If this could be accepted, no veto would apply because no military force is involved and no military action could therefore ensue Nevertheless, the existence of this large corps of unarmed and dedicated men encamped along the hundreds of miles of the two-kilometre-wide border strip might, I think, give some assurance to both Israelis and Arabs (who would each have then withdrawn the suggested kilometre from the present demarcation line) that this neutral belt would not be forcibly reoccupied. The subsequent lessening of tension might thereafter make sensible readjustments more easily negotiable.
If disaster is to be averted
It is possible, nay probable, that neither Jew nor Arab could agree to this idea; but surely something fresh must now be thought out if disaster in the Middle East is to be averted.

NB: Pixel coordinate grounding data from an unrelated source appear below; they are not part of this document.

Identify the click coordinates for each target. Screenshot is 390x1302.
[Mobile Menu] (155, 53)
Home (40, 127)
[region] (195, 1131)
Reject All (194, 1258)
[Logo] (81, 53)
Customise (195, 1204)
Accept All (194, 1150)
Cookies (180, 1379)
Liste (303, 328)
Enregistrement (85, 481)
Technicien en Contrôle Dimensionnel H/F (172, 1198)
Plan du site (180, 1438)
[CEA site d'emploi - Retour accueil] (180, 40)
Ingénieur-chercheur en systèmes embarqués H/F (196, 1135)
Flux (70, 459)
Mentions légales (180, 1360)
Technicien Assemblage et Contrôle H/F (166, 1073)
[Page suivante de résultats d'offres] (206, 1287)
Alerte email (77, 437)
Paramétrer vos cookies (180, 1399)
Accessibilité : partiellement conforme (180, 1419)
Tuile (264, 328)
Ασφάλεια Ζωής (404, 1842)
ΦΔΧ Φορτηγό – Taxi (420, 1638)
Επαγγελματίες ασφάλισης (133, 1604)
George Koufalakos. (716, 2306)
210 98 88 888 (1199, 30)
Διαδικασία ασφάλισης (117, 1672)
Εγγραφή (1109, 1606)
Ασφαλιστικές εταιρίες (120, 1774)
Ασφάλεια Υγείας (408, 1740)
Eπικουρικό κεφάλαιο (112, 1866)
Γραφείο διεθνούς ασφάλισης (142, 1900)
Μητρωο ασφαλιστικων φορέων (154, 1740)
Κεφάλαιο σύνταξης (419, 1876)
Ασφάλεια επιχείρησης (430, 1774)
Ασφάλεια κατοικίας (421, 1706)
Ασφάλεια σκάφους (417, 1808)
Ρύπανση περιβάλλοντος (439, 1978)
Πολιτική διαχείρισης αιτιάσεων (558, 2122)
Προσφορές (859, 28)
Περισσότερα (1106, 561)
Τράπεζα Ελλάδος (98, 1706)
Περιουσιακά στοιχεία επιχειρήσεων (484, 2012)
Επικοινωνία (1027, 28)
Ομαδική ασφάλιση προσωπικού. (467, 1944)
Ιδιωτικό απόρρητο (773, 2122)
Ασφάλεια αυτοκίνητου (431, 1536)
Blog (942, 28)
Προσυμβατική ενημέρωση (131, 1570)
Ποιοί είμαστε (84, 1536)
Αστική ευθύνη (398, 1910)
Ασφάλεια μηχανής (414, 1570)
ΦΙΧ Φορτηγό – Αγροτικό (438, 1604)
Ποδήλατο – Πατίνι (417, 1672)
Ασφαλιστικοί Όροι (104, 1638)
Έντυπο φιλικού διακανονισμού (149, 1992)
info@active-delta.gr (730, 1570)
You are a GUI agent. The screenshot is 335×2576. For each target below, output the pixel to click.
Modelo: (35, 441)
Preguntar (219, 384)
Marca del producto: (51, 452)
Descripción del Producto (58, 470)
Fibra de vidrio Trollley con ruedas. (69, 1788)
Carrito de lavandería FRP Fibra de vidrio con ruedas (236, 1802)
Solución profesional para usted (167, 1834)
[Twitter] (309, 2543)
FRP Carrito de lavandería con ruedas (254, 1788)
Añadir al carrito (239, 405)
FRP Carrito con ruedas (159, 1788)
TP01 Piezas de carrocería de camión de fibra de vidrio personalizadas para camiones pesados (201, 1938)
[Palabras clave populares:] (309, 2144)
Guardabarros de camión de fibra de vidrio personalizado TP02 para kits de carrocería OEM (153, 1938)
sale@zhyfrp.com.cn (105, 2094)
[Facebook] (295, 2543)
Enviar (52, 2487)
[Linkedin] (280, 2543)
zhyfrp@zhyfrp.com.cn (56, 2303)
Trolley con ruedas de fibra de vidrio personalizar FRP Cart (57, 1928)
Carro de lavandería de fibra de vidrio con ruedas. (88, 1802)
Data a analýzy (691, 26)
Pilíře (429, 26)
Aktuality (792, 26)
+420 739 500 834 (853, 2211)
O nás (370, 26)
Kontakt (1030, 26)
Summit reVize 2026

Henry Usborne, Labour MP for Yardley, Birmingham, is founder and hon. Secretary of the Parliamentary Group for World Government.
A Student of Non-Violence writes: Before World War II and the development outside India of the use of nonviolent techniques on a large scale, a small group of British pacifists, members of a small Peace Army, went to Palestine with the aim of improving Arab-Jewish relations. Hugh Bingham, one of two members staying in Jerusalem with an Arab family, was shot. He died four months later, being buried in the Anglo-German cemetery on Mount Zion. A memorial service was held in London by the Peace Pledge Union and the Peace Army.
Today there are tens of thousands of conscientious objectors in Western Europe, the USA and other countries with an elementary knowledge of non-violent techniques. Smaller numbers have had practical experience in projects in many countries, notably in Montgomery, Alabama, in South Africa, South Italy, Wales and in those parts of Europe occupied by the Nazis.
India has thousands of experienced satyagrahis; followers of Gandhi who used nonviolence in the face of British troops.
Given a fraction of the financial resources used by the military there would be no expenditure on armaments a peace force could be recruited for the purpose Harry Usborne suggests.
Recruits might be found among the members of the Historic Peace Churches (Quakers, Brethren, Mennonites), the War Resisters International, the International Fellowship of reconciliation and the Sarvodaya (Gandhian) Movement. All these bodies have members in a number of countries, with some national groupings running into thousands.